======== RECORDS ========
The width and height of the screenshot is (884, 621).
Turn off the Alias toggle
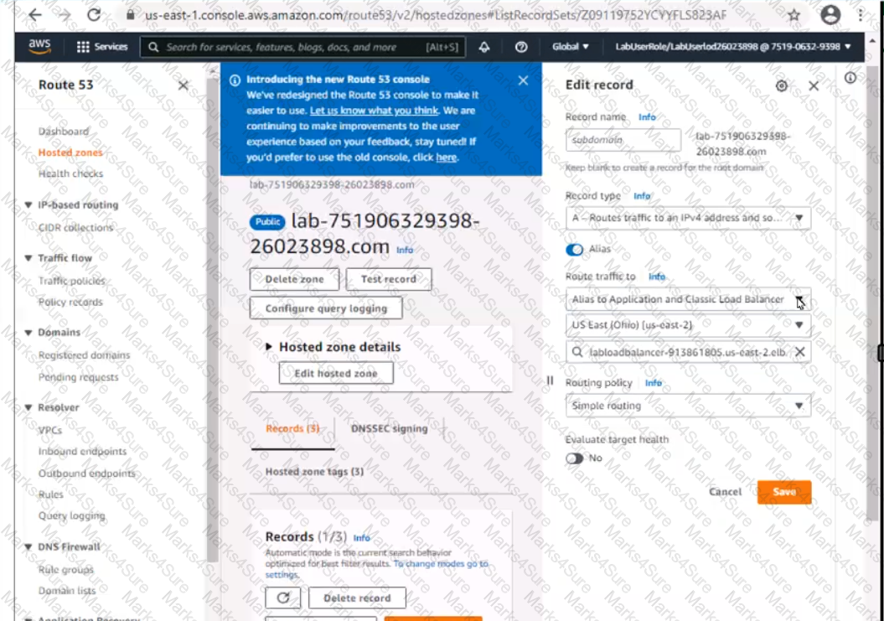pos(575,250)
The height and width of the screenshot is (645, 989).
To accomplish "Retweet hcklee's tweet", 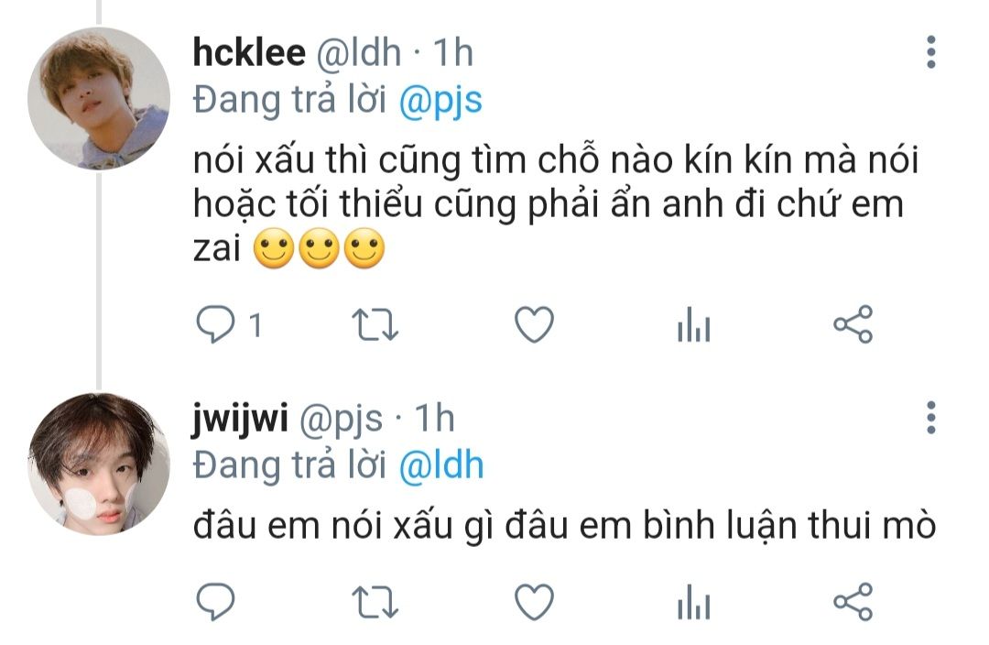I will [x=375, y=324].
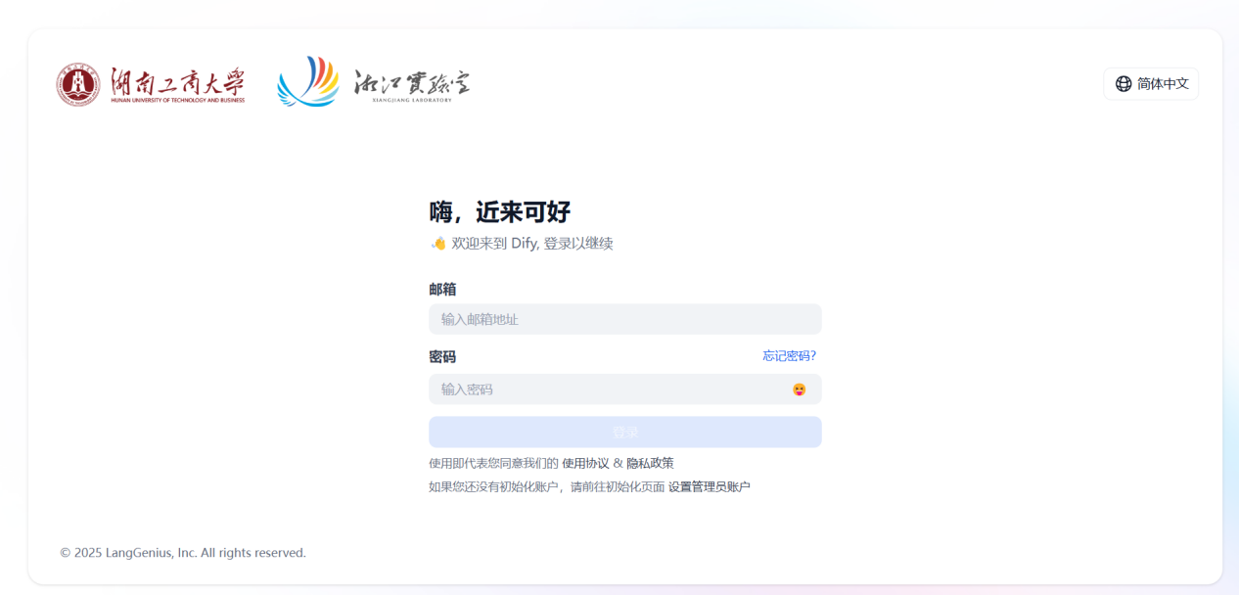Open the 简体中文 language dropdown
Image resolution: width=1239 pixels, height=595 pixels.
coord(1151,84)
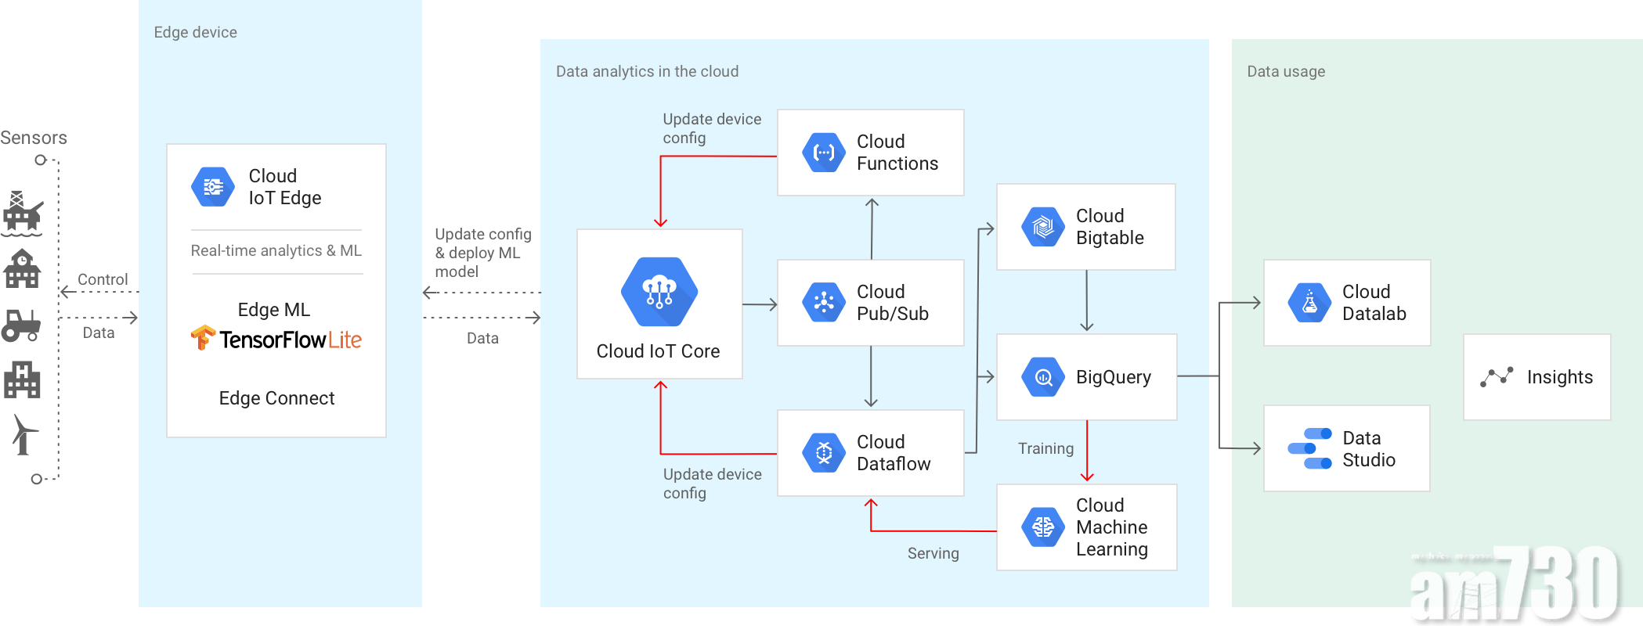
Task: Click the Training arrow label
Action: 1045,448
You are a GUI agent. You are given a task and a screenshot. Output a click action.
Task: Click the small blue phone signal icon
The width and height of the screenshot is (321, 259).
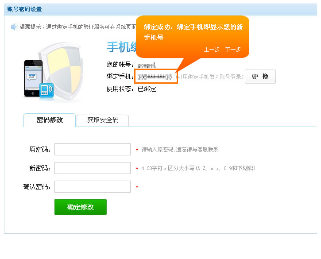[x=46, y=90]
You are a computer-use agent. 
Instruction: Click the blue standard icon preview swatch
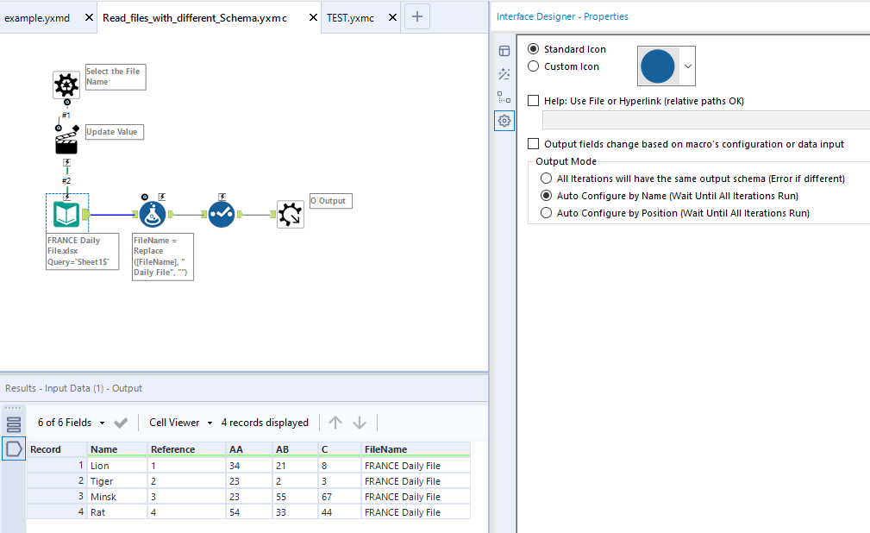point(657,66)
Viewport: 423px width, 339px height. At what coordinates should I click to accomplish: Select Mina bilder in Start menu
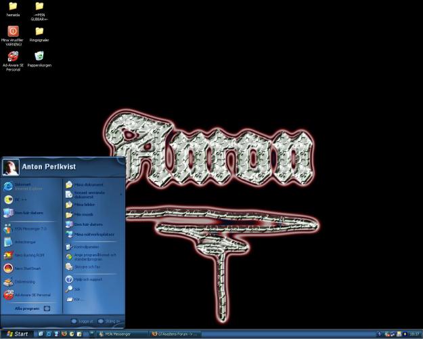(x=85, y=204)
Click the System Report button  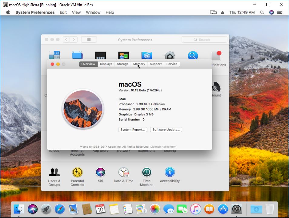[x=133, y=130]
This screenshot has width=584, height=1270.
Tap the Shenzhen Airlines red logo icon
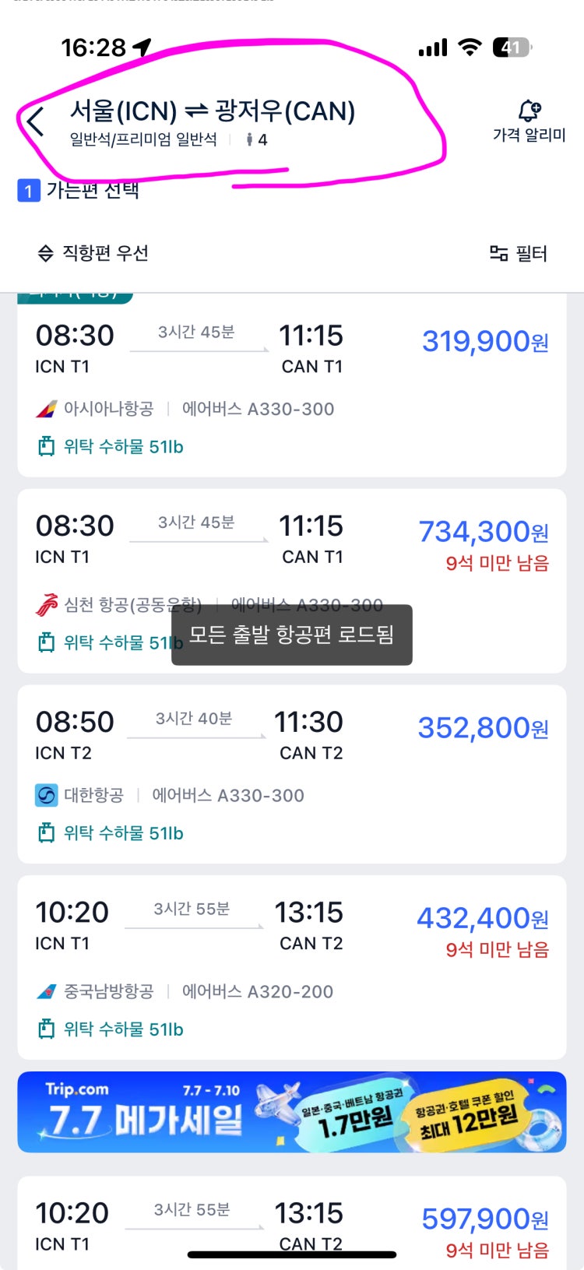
========
_TASK TO COMPLETE:_ Reproduce the lines word for word, from the first line through the line that contains "pos(575,250)", and leave out the pictures.

_REPLY:_
The width and height of the screenshot is (884, 621).
Turn off the Alias toggle
pos(575,250)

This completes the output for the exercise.